So maybe I'd lose that bet and that cinnamon and icing laced bun from heaven, but I have five more and only spent $5 on the complete set of six. Because that's another one of IKEA's tricks; everything is ridiculously underpriced. Sure it's got some divas among its kitchens and bathrooms that require hefty price tags, but the rest of the furniture is extremely down to earth. It's got that "end table-next-door" appeal. The pieces are the Jennifer Anistons of the furniture world, except they don't whine about Brad Pitt or have to pose nude on the cover of GQ to get attention.
So with the low prices, it's easy to get carried away and furnish a home that may or may not actually exist at shopping time, which makes me wonder: What do the employees' homes look like?
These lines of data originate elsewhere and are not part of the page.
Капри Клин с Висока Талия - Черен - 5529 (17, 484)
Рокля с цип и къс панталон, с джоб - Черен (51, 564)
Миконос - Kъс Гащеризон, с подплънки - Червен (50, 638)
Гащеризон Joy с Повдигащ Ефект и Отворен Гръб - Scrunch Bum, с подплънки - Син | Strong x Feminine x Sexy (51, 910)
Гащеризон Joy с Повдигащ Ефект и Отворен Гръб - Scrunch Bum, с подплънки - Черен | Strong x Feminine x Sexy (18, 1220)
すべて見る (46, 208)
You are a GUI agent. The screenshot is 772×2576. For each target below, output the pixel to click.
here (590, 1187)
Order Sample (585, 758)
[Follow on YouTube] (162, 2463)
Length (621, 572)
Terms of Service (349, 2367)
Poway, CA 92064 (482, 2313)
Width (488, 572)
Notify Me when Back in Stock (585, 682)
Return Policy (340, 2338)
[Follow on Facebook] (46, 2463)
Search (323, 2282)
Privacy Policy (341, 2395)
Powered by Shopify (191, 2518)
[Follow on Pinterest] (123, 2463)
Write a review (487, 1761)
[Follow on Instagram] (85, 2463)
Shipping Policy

Whether there is an employee discount is irrelevant. Unless they specifically hire people with iron clad will power, you can bet there are some major shoppers among the cashiers and ottoman consultants. Their houses probably look like the catalogue, they're probably the official IKEA gift giver of their group of friends and they are probably loved more by their families than the average human who can't be the furniture fairy for their clan.
So with a sigh, I wait. Until I have an apartment in which to install organizational shelving and decorate. Until I have a need for lamps of varying sizes and a drawer with a plexiglass top to showcase and organize my bracelets, necklaces and earrings. Until I really and truly have a need for a vase, a big white one with gorgeous flowers sticking out the top. They may even be fake flowers, because IKEA sells those, too.
IKEA sells everything you'll ever need in life, including happiness, but as always, there's some assembly required.